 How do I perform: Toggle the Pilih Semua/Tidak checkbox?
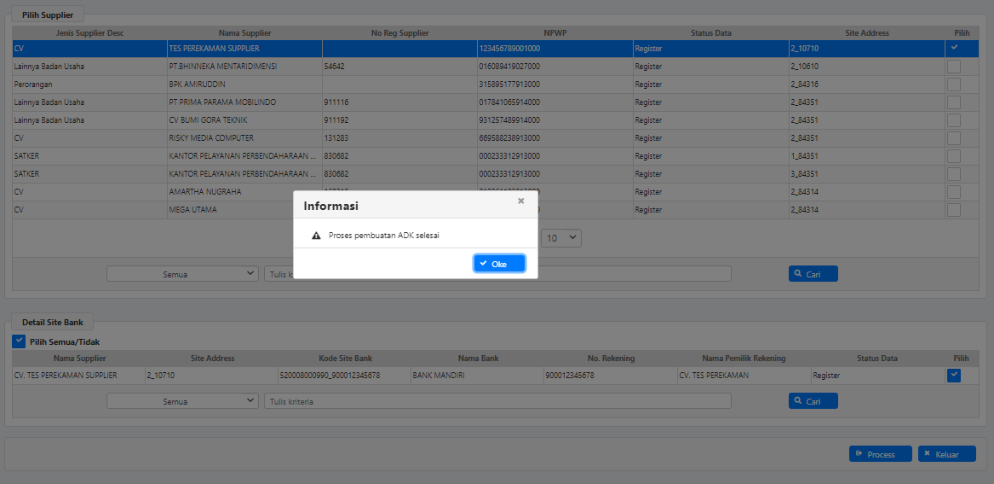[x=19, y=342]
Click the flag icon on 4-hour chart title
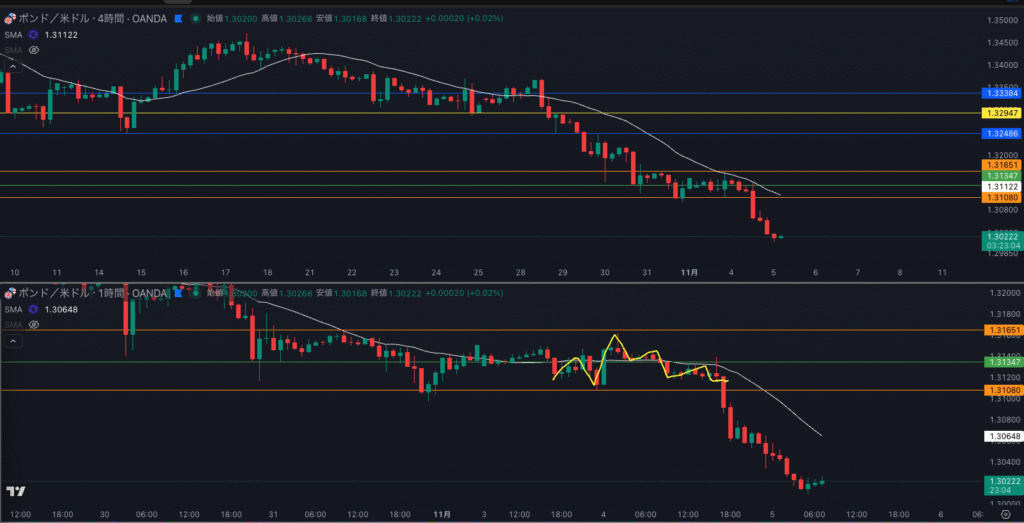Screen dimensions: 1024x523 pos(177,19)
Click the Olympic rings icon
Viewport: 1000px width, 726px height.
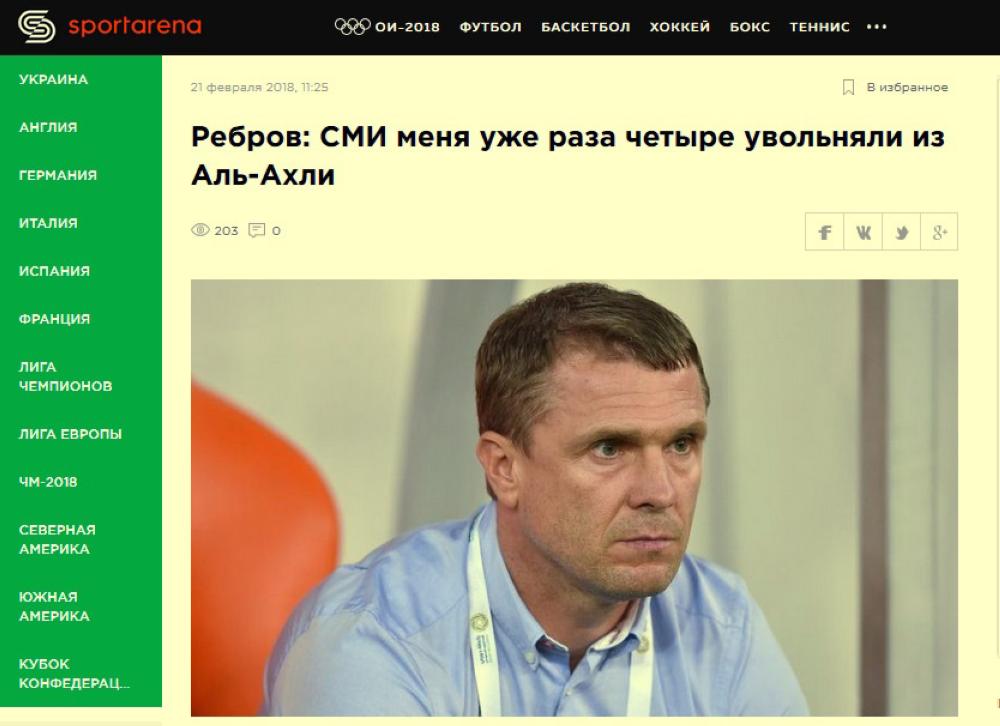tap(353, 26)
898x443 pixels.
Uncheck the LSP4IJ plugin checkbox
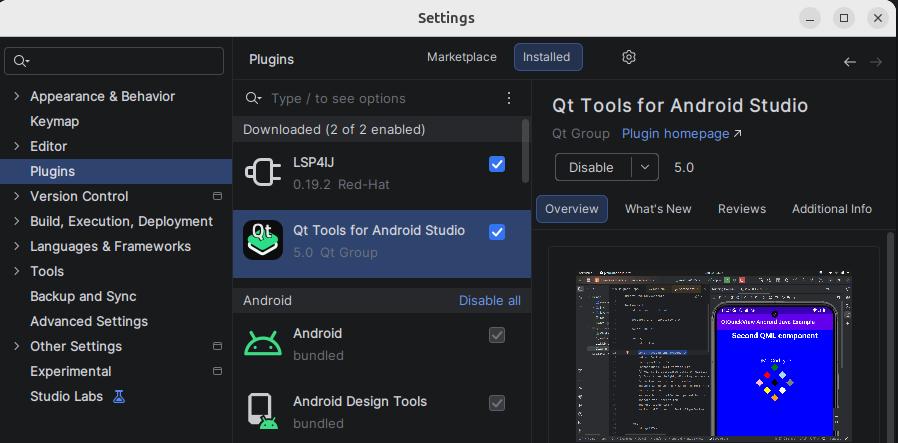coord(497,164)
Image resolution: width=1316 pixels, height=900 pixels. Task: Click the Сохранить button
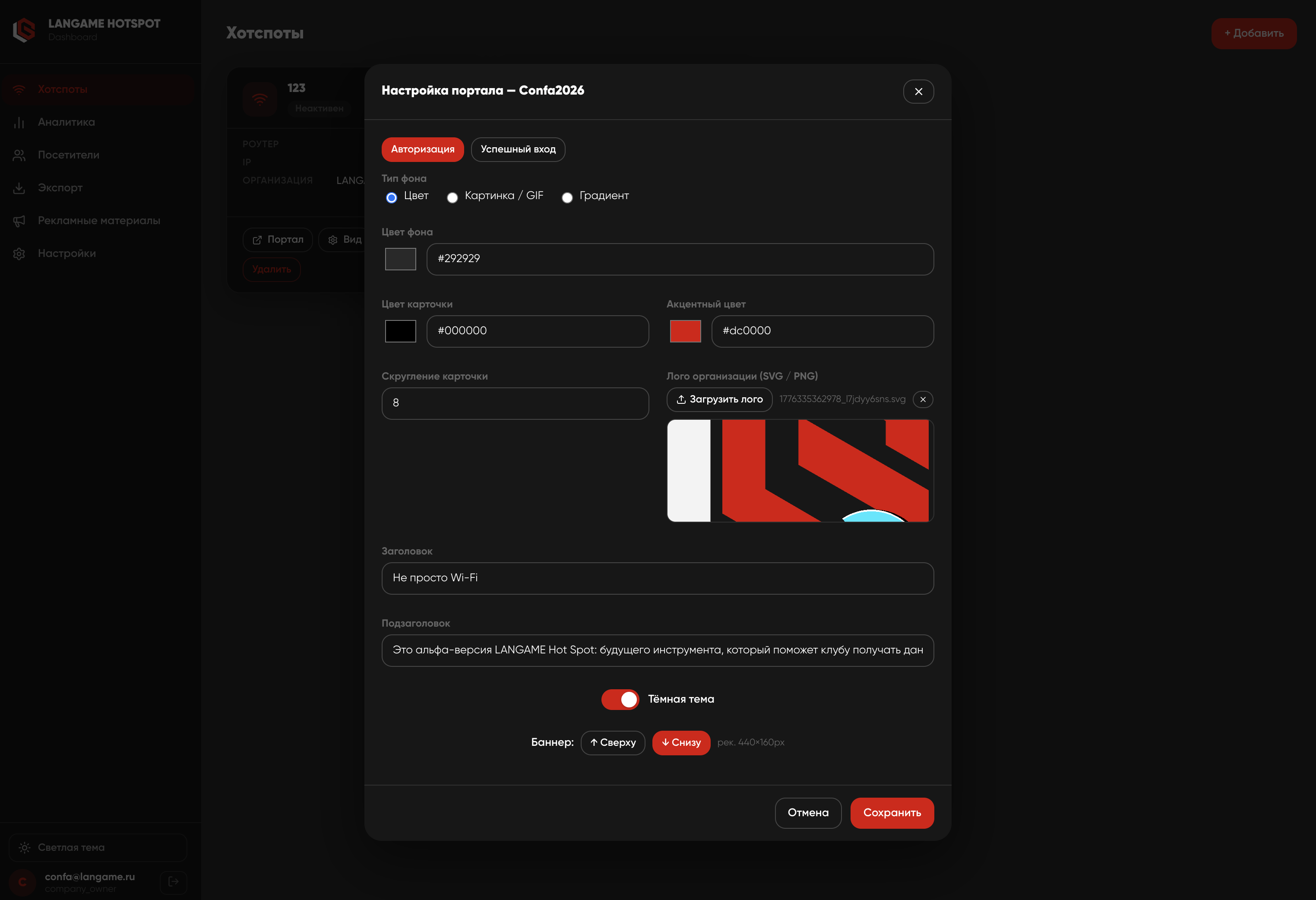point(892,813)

§ **Task instructions**: Every line between the one containing "898x443 pixels." and the last line of the data above, both included, should be copied exactly, but not the pictures.

§ **Answer to the problem**:
898x443 pixels.
Uncheck the LSP4IJ plugin checkbox
coord(497,164)
Image resolution: width=1316 pixels, height=900 pixels. Task: Click the Сохранить button
point(892,813)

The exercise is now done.